Wednesday, March 20, 2013

Opposition to Agenda 21 is not just a Right Wing agenda

Over the past few years we've seen a rising swell of opposition against Agenda 21 in the United States. It's becoming harder for Americans to not see that something is very wrong in America. We've also seen our book orders triple in the last few months, and a huge percentage of the orders are coming from the UK and the EU. People are catching on to the hidden nature of the plan, and seeking information at a level that almost gives me a renewed sense of hope.

There are hundreds of new websites and articles about Agenda 21 flooding the internet. While some are innacurate, borrow heavily from other people's research and provide no new information, the good news is, they're not all conservatives. The opposition to the big lie is not only coming from Christian and Right Wing perspectives; just one "Democrat" site opened the whole topic up to a general audience uncomfortable with the idea of aligning themselves with the Eagle Forum and the John Birch Society.  Lucky for all of us, that one Democrat site uses the term "Communitarianism" to define the political theory driving Agenda 21 and all Sustainable Development around the world. Lucky for us, Rosa Koire still links to our websites and many people have found the ACL via her. Because of our low-key approach and our aversion to advertising ourselves, and because the JBS and their network of Christian affiliates do not even mention our work (even when they use it in their articles), there is no one in the "information war" who knows what Communitarianism is, or if they do know, they aren't willing to take the time to explain it properly.

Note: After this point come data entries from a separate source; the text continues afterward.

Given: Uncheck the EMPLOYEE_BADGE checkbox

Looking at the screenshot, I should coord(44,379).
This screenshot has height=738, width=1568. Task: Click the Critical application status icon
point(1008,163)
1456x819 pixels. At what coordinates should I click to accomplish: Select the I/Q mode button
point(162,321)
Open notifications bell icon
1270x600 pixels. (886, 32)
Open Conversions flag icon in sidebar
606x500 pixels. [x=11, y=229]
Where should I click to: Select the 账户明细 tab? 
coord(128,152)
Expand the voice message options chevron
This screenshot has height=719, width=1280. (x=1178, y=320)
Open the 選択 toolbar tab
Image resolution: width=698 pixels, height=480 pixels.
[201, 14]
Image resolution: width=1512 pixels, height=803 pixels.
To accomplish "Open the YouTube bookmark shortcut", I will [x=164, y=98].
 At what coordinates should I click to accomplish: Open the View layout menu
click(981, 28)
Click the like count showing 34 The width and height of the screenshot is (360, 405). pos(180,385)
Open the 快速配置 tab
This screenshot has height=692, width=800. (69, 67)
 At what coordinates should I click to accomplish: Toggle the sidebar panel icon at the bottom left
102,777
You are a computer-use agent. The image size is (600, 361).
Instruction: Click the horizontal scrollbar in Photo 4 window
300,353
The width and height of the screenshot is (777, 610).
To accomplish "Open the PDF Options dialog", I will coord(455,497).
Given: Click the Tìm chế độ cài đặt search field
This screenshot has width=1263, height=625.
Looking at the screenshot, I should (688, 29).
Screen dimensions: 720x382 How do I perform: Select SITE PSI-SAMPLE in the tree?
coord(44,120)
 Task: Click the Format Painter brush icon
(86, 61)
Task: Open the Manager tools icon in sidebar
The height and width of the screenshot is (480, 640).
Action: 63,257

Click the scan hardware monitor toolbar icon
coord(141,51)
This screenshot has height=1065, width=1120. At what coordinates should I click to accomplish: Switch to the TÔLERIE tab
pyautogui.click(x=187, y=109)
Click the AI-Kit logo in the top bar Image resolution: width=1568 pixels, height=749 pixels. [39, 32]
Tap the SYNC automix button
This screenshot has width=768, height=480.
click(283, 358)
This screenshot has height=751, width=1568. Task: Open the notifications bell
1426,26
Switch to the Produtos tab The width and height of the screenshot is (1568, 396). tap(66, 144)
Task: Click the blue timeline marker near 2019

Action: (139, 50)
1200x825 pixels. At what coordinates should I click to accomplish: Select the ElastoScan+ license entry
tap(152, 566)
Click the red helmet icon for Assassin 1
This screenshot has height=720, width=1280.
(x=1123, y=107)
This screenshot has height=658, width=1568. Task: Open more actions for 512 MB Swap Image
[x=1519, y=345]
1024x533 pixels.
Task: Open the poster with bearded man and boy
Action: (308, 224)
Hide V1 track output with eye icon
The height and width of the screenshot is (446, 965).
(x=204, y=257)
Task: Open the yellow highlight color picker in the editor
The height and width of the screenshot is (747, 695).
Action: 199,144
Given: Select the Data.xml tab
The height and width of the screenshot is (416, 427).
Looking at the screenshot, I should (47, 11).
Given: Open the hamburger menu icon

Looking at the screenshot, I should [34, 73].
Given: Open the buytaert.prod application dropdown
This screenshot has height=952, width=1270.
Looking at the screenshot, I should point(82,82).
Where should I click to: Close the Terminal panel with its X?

We are not Right Wing Christians and there were very few Christian writers I was willing to cite at the ACL ten years ago when we built the website. In fact I purposely avoided republishing any of the religious views thinking that was unecessary and clouded the issue. I provided links to religious people I thought were offering good research, and included in those lists were several I have since learned to distrust. It's okay, it's all part of the learning process that this kind of work requires, and our attachments to people and dialectical pieces are sometimes very deeply held and unbreakable. Especially when it comes to relgion. So I avoided it, wanting to leave something for people to hold on to and find out more about their own beliefs on their own. Today I see communitarianism is the global religion, and my next book is exploring the expanding communitarian religion, and all the churches embracing it, in detail. It's the final key to putting the whole plan into perspective, and as painful as it may be for some people to pull back this final veil, it has to be written.


Our original thesis poses that Communitarianism is the final synthesis in the Hegelian dialectic. But that means nothing to the average reader. Hegel confuses people with Master's degrees who read Hegel in college. Our first Hegel Communitarian tutorial was designed for my father, a US Army soldier who had no formal exposure to dialectial reasoning. We later laid out our argument so that Dr. Amitai Etzioni and the Communitarian Network, who we were calling out for a public debate, could follow precisely how we arrived at our conclusion in The Anti Communitarian Manifesto.
Part 1 went online in December 2002, and Part 2 was completed in spring 2003. We started at the upper academic level because that's where the only "debates" were taking place.

Over the years I tried hundreds of ways to explain it to the laymen who begged us for a "simple" explanation.  I'm still trying, and my new approach is the 30 second flash card:


The confusion about what the term "communitarianism" actually means continues. That's why any beginner to the topic needs to know right up front that Communitarianism was designed to confuse us. We're not ever supposed to understand it. It's considered as, "most notable for its vagueness."

The new ACL website will have a beginner series of articles about Communitarianism and several new topic sections.  After 14 years of studying and writing about Communitarianism, after a few years in the social networks meeting like-minded folks and some not so like minded, I'm ready to take ACL research to the next level, and put our information into the "game."  And so is Nordica, without whom there would be no ACL, and no new ACL Books site. It should be going up in the next couple days. I'll let you know when it's up.